Other information in Jim’s words that might influence your practice:
• Backbends are the most important things to do to prevent bulging or herniated disks. Front side of the spine is “traffic jam” and needs to open up. Jim emphasized when doing backbends contract the hips, knees locked. However, in forward bends be sure to suck in your stomach.
• In standing head to knee, we concentrate on “locking the knee” to begin the travel of information up and down the spine. Neurons fire in the brain establishing a new and stronger mind and body connection. So, recite “lock the knee” in your mind over and over again.

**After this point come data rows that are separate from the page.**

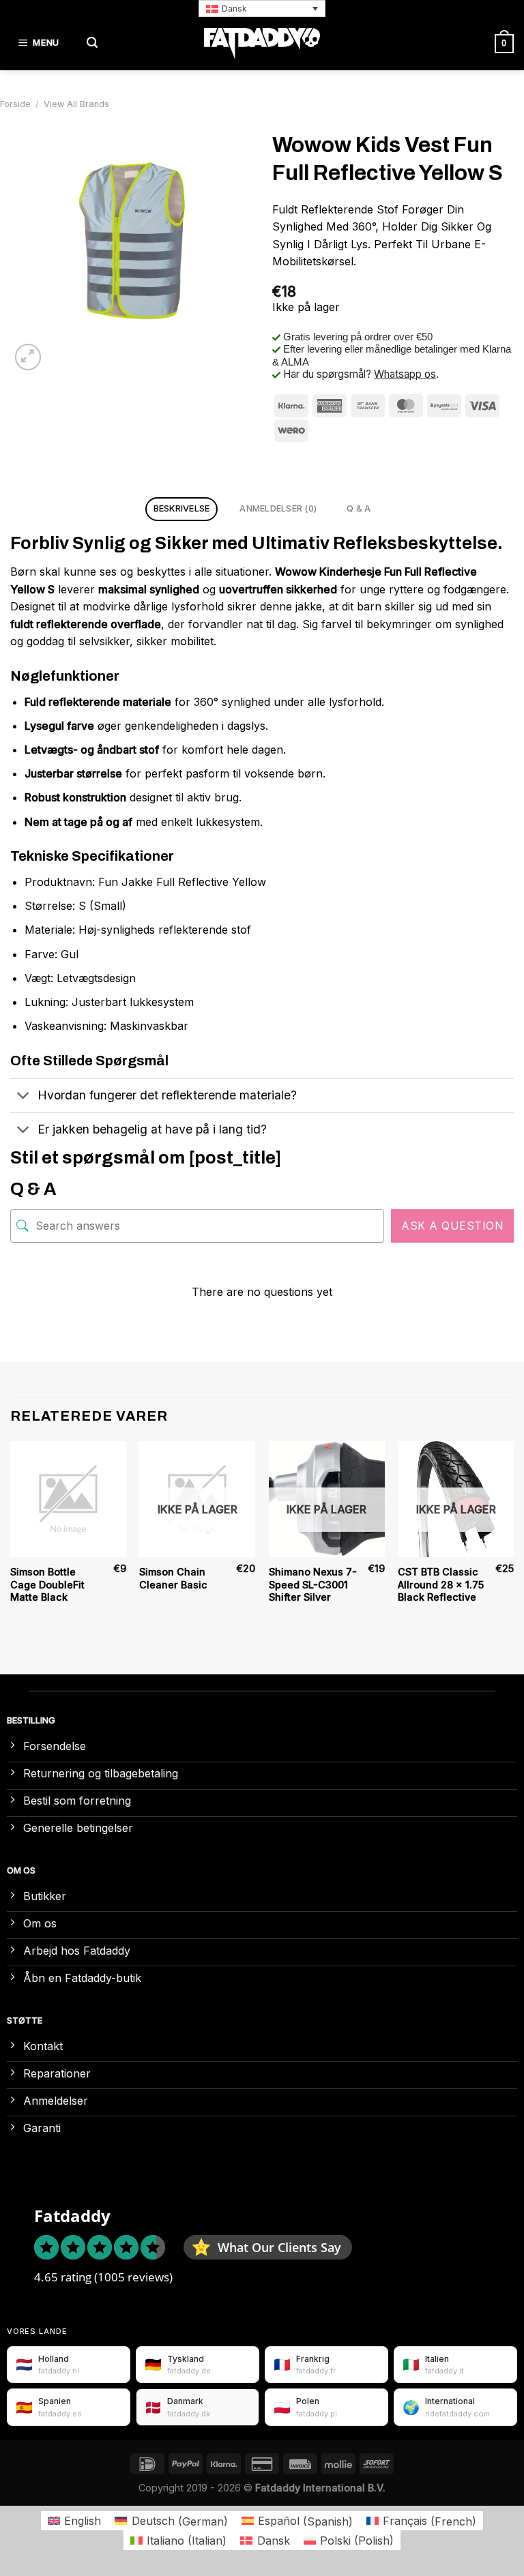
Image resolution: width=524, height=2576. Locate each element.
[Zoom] (28, 357)
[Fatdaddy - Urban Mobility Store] (262, 43)
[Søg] (92, 43)
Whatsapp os (405, 374)
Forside (15, 104)
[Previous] (11, 1536)
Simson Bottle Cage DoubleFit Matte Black (47, 1584)
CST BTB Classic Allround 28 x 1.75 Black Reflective (441, 1584)
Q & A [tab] (358, 508)
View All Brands (76, 104)
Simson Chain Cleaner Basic (173, 1578)
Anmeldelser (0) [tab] (278, 508)
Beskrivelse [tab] (182, 508)
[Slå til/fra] (23, 1097)
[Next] (513, 1536)
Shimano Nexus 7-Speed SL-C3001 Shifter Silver (313, 1584)
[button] (262, 8)
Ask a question (452, 1225)
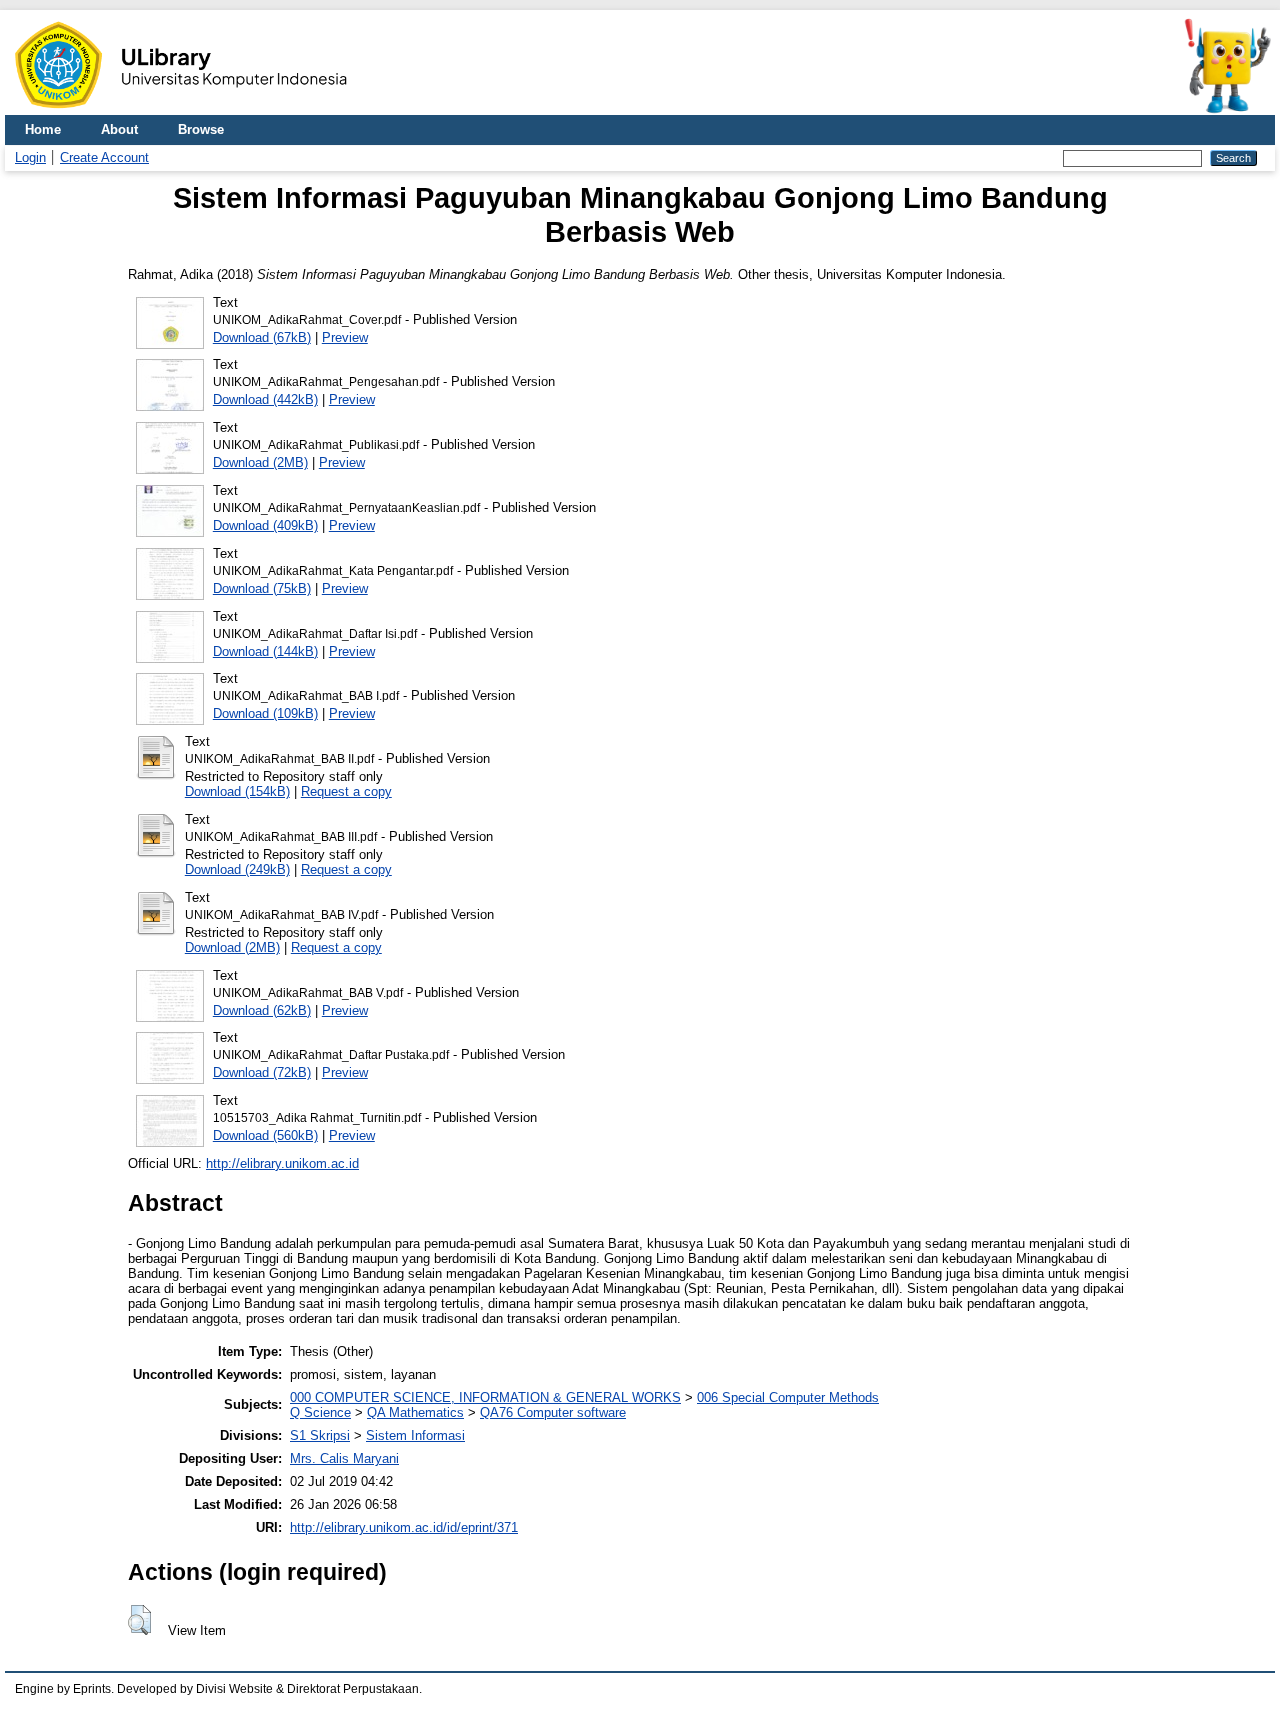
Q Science (320, 1412)
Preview (345, 337)
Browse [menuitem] (201, 129)
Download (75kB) (262, 588)
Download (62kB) (262, 1010)
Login (30, 157)
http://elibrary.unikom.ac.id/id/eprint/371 (404, 1527)
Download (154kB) (237, 791)
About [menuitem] (119, 129)
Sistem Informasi (415, 1435)
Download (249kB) (237, 869)
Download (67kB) (262, 337)
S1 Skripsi (320, 1435)
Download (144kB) (265, 651)
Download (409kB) (265, 525)
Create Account (104, 157)
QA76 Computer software (553, 1412)
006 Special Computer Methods (788, 1397)
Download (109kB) (265, 713)
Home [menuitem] (43, 129)
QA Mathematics (415, 1412)
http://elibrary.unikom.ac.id (282, 1163)
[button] (139, 1620)
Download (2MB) (260, 462)
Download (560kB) (265, 1135)
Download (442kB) (265, 399)
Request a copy (346, 791)
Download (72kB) (262, 1072)
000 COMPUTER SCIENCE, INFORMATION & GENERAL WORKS (485, 1397)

• In standing bow pulling pose, bring your “body down on the table top.” That means body comes down parallel to the floor.
• Cobra posture is the best medicine for lower spine problems. Be sure to squeeze hip muscles and legs nice and tight.
• The term used in the dialog “with your smiling happy face” has more meaning than just being a warm phrase to use. We have forty six muscles in the face. We use forty three when we frown but only three when we smile. A smiling happy face is a relaxed face!
• In both Camel and Rabbit, the grip is most important. Don’t lose the grip.
• A normal spine measures twenty four inches. Measuring the spine in Camel pose, it can compress to sixteen inches. And in Rabbit pose, extend to thirty two inches! Our spine has a range of motion in this case of sixteen inches! That is what we are capable of and what we want for good spinal health.
• Imagine that you are standing at the edge of a cliff with your toenails just hanging off the edge. Much the same, take yourself to the edge of the pose for you and stretch just a very little bit across that boundary line and hold it there for a few seconds. Do this every day with every practice and conquer death / maintain youth!
• Yoga will put the spotlight on the areas of your body hiding any viruses or other invaders. It’s time to be rid of them. Use the yoga to help you heal that part now surfacing.
• First you must love yourself, and then you must like yourself. Only then will you take care of yourself.
It is absolutely amazing how wonderfully popular yoga is becoming! More and more people are doing it and should be! Maybe it is just me, but at times I find the yoga to be too dramatized. Our culture has a way of doing that. But, again I can hear Bikram saying this over and over again, “it is so simple.” And you know what? It is. We are at the beginning of a new year and for many of us the beginning of a 60 day challenge. If you are reading this and you are new to learning about yoga, don’t ignore the advice your friends are giving you to come try it out. If you haven’t been in a long time, come back. If you are a regular member, come do the challenge. Keep it simple and try the right way.
The investment you make in yourself is the only investment that really matters. “Most important thing in your life IS your life,” says Bikram. If you don’t take care of it, you can’t take care of your job, your family, your health etc. “Don’t compromise your life for anything,” adds Bikram.